Using Bogue’s approach, the three-year contraceptive history of 1,103 respondents were analyzed and found that the decline in marital general fertility rate from 254 births per 1,000 MWRA’s after acceptance at the clinic was attributable to the following factors:
  1. Quadrupling of time(from14.5 to 62.2 percent) spent using contraception with more time using highly effective methods (pills, IUD, sterilization);
  2. Reduction by one-third of the time spent not using and contraception from 47.6 to 16.0 percent; and
  3. Reduction by half of the time spent pregnant from 28.6 to 14.9 percent.

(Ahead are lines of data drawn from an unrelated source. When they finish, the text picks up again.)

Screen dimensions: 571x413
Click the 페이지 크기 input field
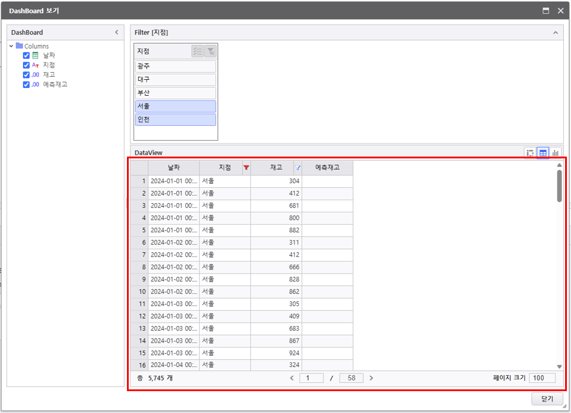coord(542,378)
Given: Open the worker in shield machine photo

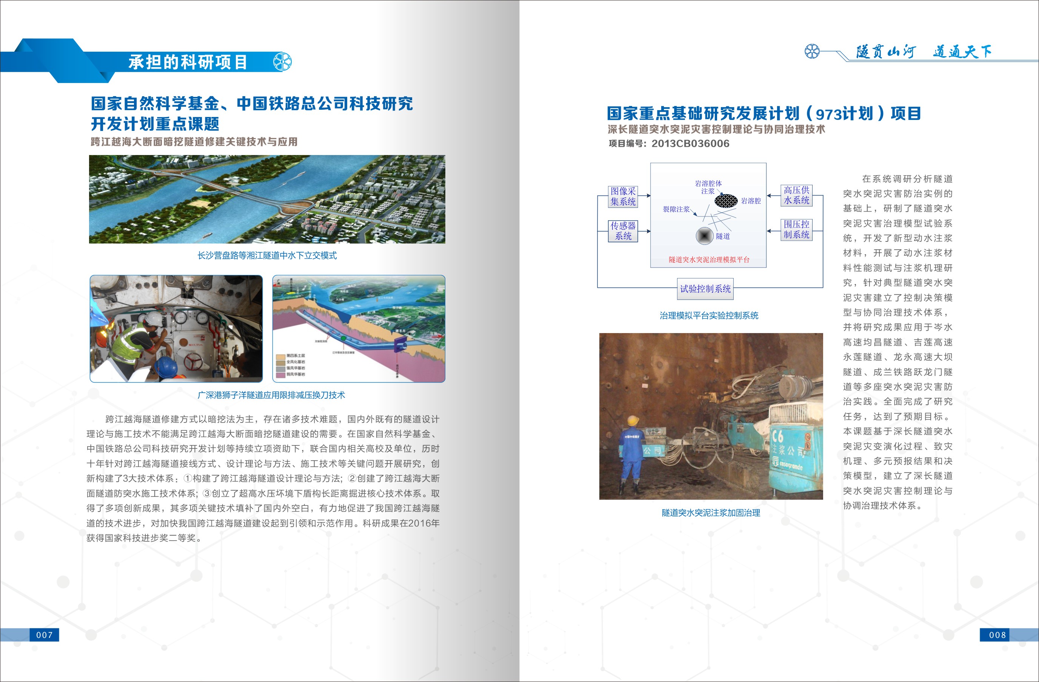Looking at the screenshot, I should [x=176, y=329].
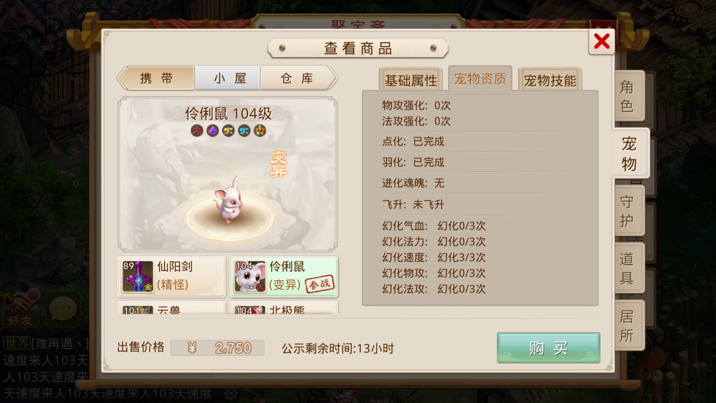Switch to the 小屋 tab
The height and width of the screenshot is (403, 716).
(x=228, y=78)
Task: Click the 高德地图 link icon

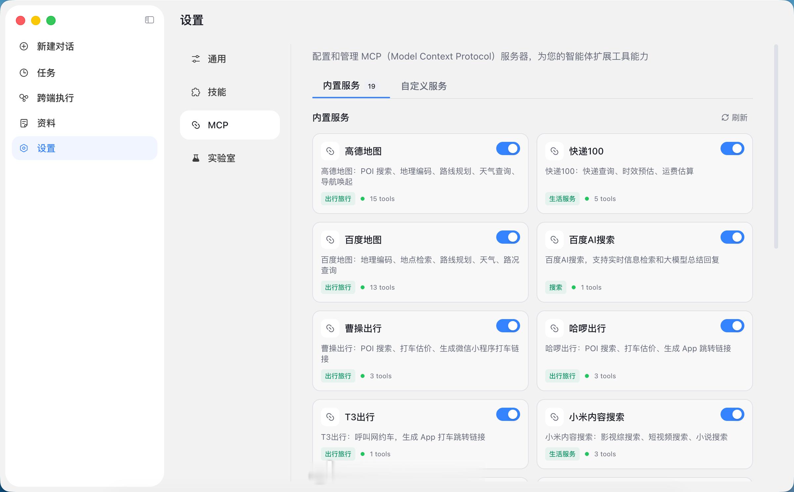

It was likewise shown that higher contraception use rates or higher continuation rates were found among older, higher parity women who were of relatively socioeconomic status, had previous family planning experience, received information and services primarily from doctors, and were encouraged by their husbands to practice family planning.
Hence, pregnancy rates were found to be higher among younger women of low parity and low socioeconomic status.

Using Potter’s and Tietze’s life-table approach for measuring contraceptive effectiveness, it was observed that two years after acceptance, IUD acceptors registered the highest continuation rate; rhythm acceptors, second; condom, third; and pill acceptors, the lowest continuation rate.

However, the first-method net failure rate was highest for rhythm acceptors, second for condom acceptors, find third for pill acceptors. There was no incidence of pregnancy among IUD acceptors.

It was further shown that all-method continuation rates were higher than first method continuation rates especially 12 months after acceptance. However, all-method failure rates were higher than first-method failure rates with the difference between the two rates increasing over time.

Overall pregnancy rates were found to be much higher than all-method net failure rates and clearly showed that as far as long-term protection from further pregnancies is needed, only IUD coud be recommended as the most effective contraceptive method.

Although information on reliability and effectiveness of the different contraceptive methods could be obtained Bogue’s fertility component technique, the author has some reservations as the usefulness of this approach to a large sample as evident in the difficulty encountered in the collection of the contraceptive history data and due to the difficulty in training not only a big, but more important, group of qualified interviewers.